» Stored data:

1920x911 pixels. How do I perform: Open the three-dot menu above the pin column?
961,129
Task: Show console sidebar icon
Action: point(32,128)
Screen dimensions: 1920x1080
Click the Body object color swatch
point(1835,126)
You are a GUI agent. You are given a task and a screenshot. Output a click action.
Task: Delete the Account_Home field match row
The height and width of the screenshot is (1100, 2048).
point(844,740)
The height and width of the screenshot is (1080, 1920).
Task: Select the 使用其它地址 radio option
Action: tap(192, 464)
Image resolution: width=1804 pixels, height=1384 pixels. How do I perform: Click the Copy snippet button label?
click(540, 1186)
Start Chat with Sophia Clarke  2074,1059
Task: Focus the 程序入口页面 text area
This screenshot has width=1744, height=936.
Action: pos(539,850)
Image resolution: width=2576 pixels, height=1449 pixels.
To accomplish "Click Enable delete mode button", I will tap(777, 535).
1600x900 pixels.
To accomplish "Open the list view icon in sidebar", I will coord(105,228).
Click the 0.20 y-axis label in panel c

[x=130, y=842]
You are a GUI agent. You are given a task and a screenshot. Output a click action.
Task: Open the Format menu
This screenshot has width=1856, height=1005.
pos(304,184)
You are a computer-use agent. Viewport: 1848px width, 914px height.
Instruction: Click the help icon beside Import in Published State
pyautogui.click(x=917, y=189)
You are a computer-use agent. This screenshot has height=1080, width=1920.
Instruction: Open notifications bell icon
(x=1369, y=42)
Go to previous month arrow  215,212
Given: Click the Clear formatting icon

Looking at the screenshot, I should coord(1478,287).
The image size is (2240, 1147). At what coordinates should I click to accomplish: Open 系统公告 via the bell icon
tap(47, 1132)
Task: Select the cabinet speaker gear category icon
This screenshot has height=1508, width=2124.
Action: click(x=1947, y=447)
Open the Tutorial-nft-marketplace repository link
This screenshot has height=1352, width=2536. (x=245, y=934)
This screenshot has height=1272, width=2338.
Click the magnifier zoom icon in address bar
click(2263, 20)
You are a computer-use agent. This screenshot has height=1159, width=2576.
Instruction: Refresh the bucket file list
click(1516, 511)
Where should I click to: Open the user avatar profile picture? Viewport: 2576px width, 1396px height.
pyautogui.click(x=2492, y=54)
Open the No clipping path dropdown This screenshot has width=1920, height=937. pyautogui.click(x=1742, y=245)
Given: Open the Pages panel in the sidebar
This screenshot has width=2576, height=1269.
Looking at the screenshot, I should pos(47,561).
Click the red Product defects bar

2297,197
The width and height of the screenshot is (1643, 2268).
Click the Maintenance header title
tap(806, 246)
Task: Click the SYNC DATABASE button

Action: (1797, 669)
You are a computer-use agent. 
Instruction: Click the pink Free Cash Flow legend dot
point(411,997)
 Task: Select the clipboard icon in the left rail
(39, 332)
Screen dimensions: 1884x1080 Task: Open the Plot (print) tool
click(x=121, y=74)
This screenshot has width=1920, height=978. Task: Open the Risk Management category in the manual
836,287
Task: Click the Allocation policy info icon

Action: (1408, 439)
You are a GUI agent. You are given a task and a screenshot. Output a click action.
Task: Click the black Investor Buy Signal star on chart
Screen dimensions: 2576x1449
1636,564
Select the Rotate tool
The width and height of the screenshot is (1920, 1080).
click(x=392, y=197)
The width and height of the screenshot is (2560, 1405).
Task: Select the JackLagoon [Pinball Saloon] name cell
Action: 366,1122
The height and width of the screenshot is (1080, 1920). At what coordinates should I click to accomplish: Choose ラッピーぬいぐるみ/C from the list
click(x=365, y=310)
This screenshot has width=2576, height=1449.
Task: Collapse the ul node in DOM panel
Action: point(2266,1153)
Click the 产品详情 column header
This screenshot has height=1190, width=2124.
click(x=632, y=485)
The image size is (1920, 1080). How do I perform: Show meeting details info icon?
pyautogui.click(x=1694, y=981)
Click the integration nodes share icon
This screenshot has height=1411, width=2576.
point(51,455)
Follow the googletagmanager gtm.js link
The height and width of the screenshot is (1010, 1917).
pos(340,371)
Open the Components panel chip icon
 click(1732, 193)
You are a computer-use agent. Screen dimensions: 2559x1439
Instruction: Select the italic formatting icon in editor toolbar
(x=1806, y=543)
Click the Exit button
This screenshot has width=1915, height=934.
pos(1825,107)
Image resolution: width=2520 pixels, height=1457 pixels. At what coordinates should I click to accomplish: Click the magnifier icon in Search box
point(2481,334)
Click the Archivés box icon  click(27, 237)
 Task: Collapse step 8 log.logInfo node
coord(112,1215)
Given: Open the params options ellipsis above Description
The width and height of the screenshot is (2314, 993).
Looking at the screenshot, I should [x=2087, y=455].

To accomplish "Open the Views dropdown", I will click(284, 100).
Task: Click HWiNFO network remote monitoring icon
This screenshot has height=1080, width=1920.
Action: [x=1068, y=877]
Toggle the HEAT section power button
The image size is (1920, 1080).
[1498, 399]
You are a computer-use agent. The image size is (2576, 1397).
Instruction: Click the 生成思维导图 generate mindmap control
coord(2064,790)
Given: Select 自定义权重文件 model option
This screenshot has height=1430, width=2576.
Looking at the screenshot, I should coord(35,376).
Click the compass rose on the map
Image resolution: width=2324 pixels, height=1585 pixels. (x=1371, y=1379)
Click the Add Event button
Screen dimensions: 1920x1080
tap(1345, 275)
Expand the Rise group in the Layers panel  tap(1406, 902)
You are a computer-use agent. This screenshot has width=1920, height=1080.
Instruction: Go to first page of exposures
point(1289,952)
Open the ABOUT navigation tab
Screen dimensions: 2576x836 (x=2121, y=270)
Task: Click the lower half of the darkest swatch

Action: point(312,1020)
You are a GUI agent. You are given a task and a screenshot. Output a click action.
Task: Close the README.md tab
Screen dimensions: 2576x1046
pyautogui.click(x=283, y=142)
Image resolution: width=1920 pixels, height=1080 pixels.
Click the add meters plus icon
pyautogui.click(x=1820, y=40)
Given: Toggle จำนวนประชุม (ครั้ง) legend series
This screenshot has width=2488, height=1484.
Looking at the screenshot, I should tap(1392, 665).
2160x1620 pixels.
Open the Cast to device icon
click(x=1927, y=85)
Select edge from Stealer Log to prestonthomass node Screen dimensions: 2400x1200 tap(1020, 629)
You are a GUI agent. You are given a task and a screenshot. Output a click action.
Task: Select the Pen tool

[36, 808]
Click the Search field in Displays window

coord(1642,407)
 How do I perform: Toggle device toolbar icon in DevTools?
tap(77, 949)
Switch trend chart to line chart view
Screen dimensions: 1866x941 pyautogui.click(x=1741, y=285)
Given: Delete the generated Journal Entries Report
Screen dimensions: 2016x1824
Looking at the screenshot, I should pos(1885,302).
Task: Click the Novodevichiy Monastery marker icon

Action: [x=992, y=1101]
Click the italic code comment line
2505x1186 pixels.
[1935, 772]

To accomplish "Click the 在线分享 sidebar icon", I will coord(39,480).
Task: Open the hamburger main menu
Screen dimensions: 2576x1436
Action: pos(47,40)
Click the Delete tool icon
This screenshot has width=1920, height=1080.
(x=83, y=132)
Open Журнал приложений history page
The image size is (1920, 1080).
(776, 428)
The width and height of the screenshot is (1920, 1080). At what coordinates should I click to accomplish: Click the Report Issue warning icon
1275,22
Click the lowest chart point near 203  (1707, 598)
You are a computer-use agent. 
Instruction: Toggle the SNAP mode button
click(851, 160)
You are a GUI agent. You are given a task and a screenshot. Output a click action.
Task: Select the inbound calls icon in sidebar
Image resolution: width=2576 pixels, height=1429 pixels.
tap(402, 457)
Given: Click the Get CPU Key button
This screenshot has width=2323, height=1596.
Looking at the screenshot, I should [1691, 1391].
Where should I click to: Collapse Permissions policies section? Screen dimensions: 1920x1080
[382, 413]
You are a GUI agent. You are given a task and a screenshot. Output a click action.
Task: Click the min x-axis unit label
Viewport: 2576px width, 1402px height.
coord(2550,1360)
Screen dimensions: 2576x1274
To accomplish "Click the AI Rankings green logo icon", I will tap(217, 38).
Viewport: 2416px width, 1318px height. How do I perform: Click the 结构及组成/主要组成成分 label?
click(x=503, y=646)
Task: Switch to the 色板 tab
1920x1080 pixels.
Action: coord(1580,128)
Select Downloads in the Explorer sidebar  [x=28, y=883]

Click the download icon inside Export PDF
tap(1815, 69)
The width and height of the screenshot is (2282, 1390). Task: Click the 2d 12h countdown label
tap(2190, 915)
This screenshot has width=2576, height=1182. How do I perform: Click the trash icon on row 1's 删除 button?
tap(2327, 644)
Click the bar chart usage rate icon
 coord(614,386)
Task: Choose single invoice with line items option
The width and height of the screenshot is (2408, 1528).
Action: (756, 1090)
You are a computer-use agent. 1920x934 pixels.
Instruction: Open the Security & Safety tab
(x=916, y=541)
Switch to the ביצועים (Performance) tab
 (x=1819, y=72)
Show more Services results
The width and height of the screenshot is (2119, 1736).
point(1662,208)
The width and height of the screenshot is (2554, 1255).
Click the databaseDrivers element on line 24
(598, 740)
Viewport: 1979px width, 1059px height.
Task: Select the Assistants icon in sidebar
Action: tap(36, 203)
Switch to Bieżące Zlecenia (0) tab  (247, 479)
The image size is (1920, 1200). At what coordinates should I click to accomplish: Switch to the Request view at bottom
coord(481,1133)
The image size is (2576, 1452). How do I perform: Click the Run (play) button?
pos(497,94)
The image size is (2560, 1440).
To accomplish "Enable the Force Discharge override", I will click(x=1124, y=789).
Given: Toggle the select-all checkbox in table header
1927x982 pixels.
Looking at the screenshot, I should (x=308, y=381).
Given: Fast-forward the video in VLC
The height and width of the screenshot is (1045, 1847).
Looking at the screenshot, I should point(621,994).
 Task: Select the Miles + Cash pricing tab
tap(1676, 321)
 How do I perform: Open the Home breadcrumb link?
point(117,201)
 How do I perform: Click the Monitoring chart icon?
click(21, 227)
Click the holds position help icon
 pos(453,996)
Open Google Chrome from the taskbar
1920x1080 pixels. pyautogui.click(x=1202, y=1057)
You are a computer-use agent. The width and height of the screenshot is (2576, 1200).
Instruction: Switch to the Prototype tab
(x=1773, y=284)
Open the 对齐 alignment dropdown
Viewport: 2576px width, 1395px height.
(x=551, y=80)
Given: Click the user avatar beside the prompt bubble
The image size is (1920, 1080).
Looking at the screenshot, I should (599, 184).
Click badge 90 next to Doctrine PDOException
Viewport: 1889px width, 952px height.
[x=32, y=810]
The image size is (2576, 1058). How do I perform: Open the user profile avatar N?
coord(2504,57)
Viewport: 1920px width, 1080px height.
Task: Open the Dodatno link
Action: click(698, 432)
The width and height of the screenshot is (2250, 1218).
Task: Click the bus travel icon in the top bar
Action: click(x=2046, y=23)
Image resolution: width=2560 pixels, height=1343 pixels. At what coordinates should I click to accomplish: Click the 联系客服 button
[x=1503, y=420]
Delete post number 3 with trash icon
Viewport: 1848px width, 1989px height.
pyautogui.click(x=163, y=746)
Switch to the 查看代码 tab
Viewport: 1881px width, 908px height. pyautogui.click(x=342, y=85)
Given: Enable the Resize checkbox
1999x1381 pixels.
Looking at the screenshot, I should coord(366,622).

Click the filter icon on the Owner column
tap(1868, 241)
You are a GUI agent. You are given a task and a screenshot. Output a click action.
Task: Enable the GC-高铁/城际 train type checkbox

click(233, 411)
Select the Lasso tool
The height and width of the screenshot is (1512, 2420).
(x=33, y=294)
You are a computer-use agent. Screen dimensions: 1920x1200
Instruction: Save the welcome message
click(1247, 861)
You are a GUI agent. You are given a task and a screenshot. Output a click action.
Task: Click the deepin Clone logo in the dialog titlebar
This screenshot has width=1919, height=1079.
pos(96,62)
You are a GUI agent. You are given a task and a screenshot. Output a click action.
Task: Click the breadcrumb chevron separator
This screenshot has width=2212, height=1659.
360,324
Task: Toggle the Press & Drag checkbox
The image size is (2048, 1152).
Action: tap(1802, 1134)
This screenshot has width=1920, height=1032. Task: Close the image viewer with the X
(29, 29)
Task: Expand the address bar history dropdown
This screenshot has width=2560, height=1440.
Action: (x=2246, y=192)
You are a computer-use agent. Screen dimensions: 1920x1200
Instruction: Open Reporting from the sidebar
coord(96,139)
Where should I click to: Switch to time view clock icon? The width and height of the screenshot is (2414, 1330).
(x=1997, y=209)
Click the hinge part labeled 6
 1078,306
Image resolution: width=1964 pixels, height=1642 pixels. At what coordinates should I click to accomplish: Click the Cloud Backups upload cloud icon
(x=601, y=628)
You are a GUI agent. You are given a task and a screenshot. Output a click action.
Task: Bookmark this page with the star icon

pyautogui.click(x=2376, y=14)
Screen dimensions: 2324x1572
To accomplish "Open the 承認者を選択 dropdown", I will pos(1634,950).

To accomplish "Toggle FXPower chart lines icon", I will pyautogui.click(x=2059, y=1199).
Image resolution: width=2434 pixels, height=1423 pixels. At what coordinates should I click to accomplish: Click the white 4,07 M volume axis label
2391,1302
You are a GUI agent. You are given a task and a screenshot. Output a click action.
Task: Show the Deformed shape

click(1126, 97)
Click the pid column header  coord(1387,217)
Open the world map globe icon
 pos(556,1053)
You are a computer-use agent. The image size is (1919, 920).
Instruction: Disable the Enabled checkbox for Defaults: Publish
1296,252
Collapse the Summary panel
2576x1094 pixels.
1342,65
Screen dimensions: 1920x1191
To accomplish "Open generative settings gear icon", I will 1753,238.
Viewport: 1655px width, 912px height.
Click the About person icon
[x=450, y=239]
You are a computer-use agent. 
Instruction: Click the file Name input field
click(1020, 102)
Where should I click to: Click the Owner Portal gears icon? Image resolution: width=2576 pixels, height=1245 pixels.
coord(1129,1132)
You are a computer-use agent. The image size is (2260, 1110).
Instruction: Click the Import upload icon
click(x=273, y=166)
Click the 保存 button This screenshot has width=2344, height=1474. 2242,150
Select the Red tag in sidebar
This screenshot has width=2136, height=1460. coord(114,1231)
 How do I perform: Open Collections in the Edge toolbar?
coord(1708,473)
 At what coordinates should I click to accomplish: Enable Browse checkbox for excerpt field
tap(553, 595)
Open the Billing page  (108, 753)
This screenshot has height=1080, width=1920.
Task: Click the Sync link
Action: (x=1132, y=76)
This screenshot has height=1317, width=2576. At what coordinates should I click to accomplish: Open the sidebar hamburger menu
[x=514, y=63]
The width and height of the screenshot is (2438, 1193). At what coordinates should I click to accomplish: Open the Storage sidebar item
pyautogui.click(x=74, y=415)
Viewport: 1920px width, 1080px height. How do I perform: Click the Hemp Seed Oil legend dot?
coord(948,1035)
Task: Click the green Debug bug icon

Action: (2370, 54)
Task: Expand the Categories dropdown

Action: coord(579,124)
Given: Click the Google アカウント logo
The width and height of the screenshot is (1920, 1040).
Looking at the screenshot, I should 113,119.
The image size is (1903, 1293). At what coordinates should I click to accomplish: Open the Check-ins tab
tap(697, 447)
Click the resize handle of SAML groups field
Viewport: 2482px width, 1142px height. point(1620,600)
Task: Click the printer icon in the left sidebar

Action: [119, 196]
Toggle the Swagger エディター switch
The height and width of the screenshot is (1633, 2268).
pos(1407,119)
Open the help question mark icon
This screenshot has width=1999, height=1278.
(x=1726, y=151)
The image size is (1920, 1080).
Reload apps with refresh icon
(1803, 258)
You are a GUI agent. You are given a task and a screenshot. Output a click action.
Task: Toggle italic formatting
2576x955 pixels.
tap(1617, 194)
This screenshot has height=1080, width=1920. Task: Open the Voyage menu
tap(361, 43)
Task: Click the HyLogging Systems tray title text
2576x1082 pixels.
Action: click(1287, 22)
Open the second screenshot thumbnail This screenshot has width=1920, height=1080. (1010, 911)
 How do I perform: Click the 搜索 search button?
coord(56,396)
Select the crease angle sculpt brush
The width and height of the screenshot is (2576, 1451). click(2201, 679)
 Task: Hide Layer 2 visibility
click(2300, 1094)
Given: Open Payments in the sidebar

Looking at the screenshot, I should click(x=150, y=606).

» What needs to be done: Show every line above where "logo" is found.

» Answer area:
To accomplish "Click the AI Rankings green logo icon", I will tap(217, 38).
Task: Click the deepin Clone logo in the dialog titlebar
Given: Click the Google アカウント logo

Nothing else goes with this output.